Alex Ponte-Capellan, one of the organizers with City Life/Vida Urbana, says his organization has received over 2,000 calls in the past few months from residents seeking help with a possible eviction. Organizers have been connecting callers with legal assistance and financial assistance through RAFT, the fund for homeowners and families to which the governor’s Eviction Diversion Initiative just allocated an additional $100 million.
“Right now, the reason why people are calling is because people have lost their jobs and can’t afford rent,” Ponte-Capellan said in an interview after last week’s State House demonstration.
The group marched from Boston Housing Court around the corner to the State House, taping signs to the sidewalk that read “Connect the dots,” to highlight the cause-and-effect of the state’s inaction.
“We started a new database where we’re recording all of the new cases that we’ve gotten, and we’re following up on a lot of those cases. But the vast majority of those cases are still waiting to hear back from RAFT,” said Ponte-Capellan.
Though many have been calling for an extension to the eviction moratorium up to this point, Ponte-Capellan is more focused on the direct assistance promised by the proposed Housing Stability Act that advocates have been pushing for since June.
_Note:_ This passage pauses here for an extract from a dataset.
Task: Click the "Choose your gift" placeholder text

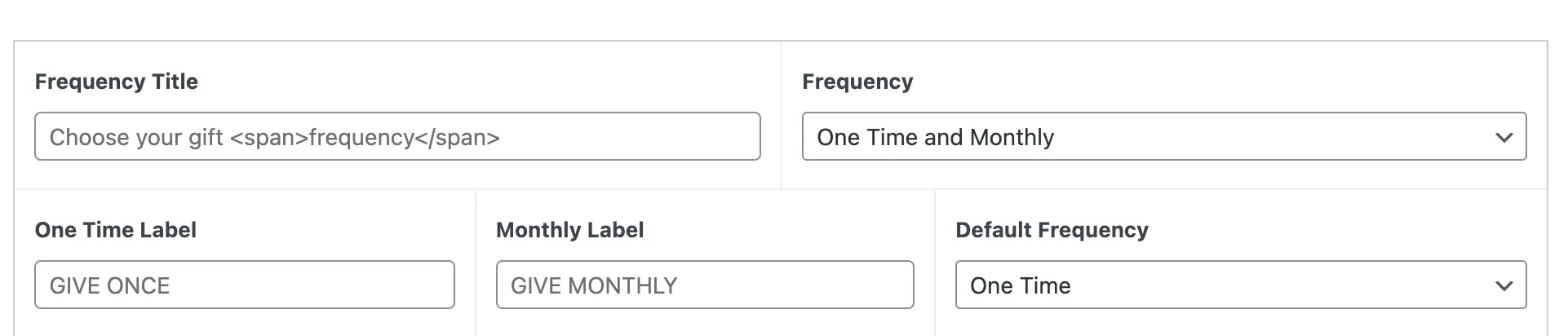Action: (x=136, y=137)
“The moratorium isn’t the solution. It’s just holding back the waters, like a levee,” he said. Giving renters more time to come up with an agreement with their landlord, and landlords more money to make mortgage payments, he said, is the most comprehensive solution.
On Wednesday, Oct. 14, City Life/Vida Urbana, Homes for All Massachusetts, Right to the City Boston and more marched from Red Rock Park in Lynn to the governor’s house in Swampscott, demanding he sign a pledge to pass the Housing Stability Act. According to Right to the City organizer Andres del Castillo, state troopers at the governor’s home would not allow demonstrators to leave the document there.
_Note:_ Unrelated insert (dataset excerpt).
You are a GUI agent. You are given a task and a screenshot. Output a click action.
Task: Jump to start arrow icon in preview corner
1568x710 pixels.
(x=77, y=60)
“It’s essentially a surrender on his part, to the future of Massachusetts tenants and homeowners, because he’s saying, ‘There’s an eviction crisis coming, so let’s hire more judges. Let’s expand the eviction infrastructure,’” del Castillo said. This facet of the governor’s Eviction Diversion Initiative — adding judges to process the increased amount of eviction cases — is one of many pieces under scrutiny.
Connolly made a move the next day to extend the moratorium again, this time to give more time for the governor’s assistance to take hold. He told WBUR that he filed an emergency petition that would halt evictions until Jan. 1, 2021, but it was unsuccessful, since the House hasn’t had a formal session in two-and-a-half months.
While activists have been consistently calling, marching, and spreading the word about the wave of evictions, del Castillo also pointed out that there is a non-political fight on the horizon.
“Once the 17th hits, we need to also brace for what it’s going to look like on the ground,” he said. “We’re going to have to respond to the direct needs of our communities.”